ATLANTA - The Department of Homeland Security announced Monday the arrests of 680 people in a nationwide immigration enforcement effort.
"Last week, U.S. Immigration and Customs Enforcement (ICE) launched a series of targeted enforcement operations across the country," Homeland Security Secretary John Kelly, said in a statement. "These operations targeted public safety threats, such as convicted criminal aliens and gang members, as well as individuals who have violated our nation’s immigration laws, including those who illegally re-entered the country after being removed and immigration fugitives ordered removed by federal immigration judges."
Of the people arrested, an estimated 75 percent were "criminal aliens," according to the agency, convicted of crimes including DUI and murder. Data on the other 25 percent was not made available.
"It creates a lot of fear in the community. People are concerned about going to the store, going to pick their children up at school. People are concerned that their families will be broken up," said Atlanta immigration attorney Sarah Owings, who also serves as Chair of the Georgia and Alabama branch of the American Immigration Lawyers Association.
The enforcement activities have sparked protests in many parts of the country, but ICE officials said Monday that the agency has conducted similar national efforts since 2011.
Owings, however, said last week's immigration raids were different that those executed under the Obama Administration.

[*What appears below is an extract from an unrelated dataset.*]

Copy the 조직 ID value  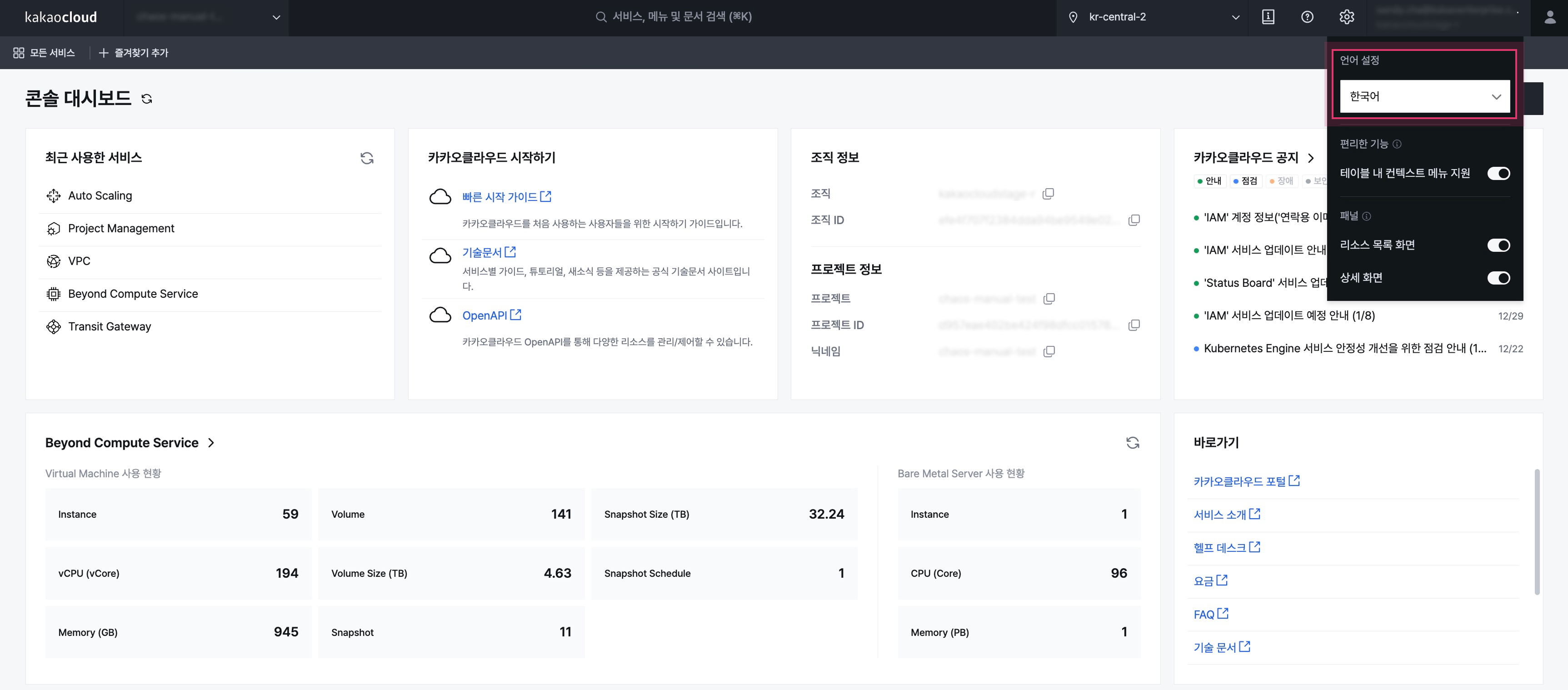1134,220
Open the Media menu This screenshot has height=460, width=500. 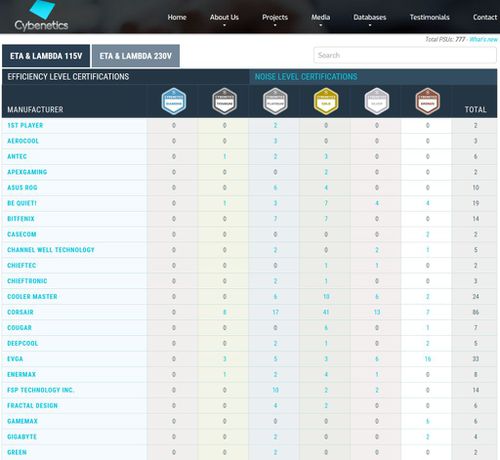pos(321,17)
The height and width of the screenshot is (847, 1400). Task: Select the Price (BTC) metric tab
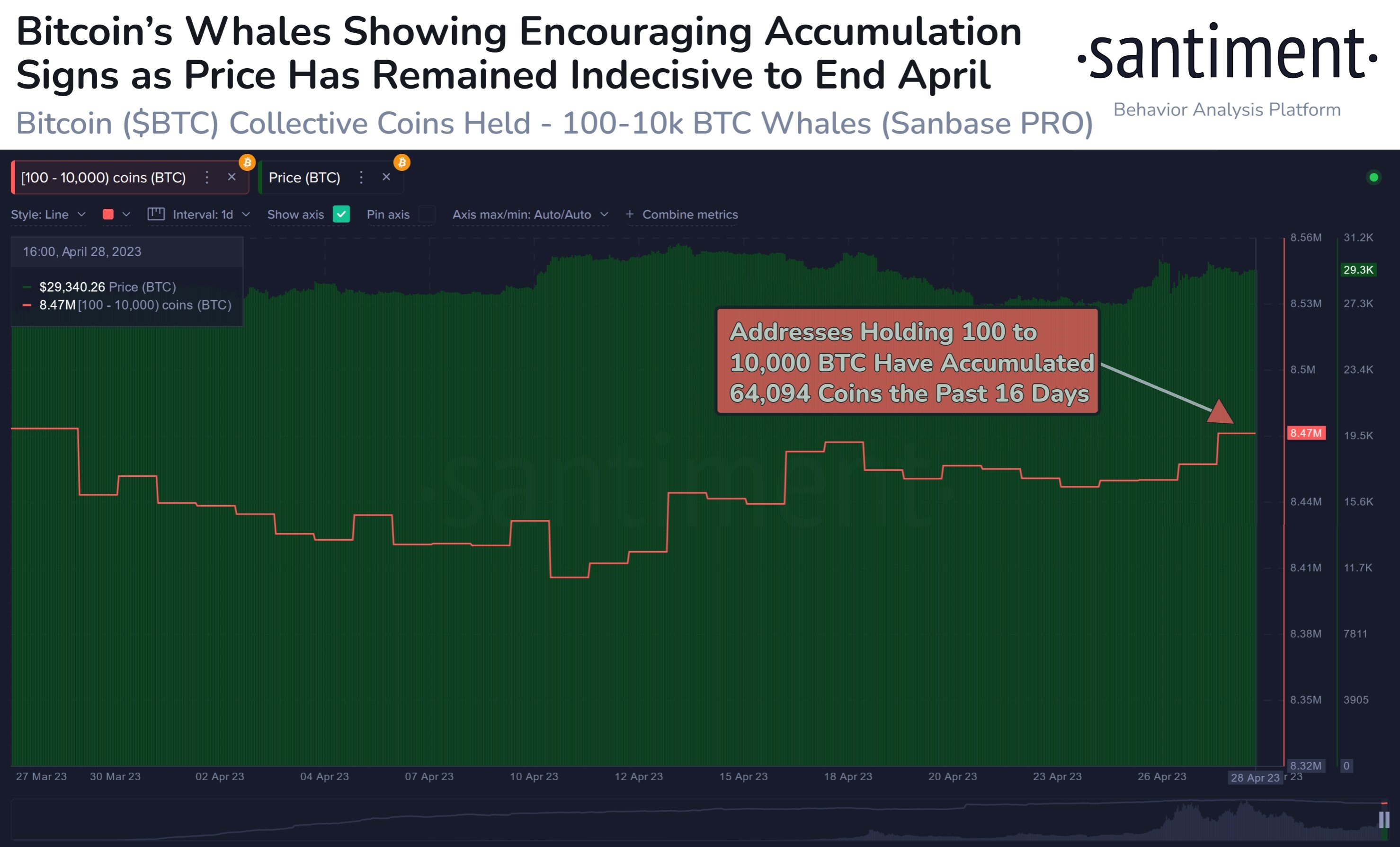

"The priorities were narrow under Obama because he wanted to direct resources especially to making sure our community was safe, that the terrorists were not on the streets, aggravated felons were not on the streets, people who were convicted of DUIs and in undocumented status or you know, had serious misdemeanors," said Owings. "People like that were considered a priority under Obama and they were taking enforcement actions against people that were included in that group. However, what we're seeing right now is a lot of collateral consequences."
According to ICE, officers working out of the Atlanta office arrested 190 unlawfully present aliens, with 87 of those in Georgia. Of the 190 people arrested, 127 had previous criminal convictions. 27 more had returned to the U.S. after previously being deported and 17 were issued final orders of removal by a federal immigration judge. ICE did not offer information about the remaining 17.
"As an American citizen, I would much rather the government go after the big fish than the little fish," said Owings.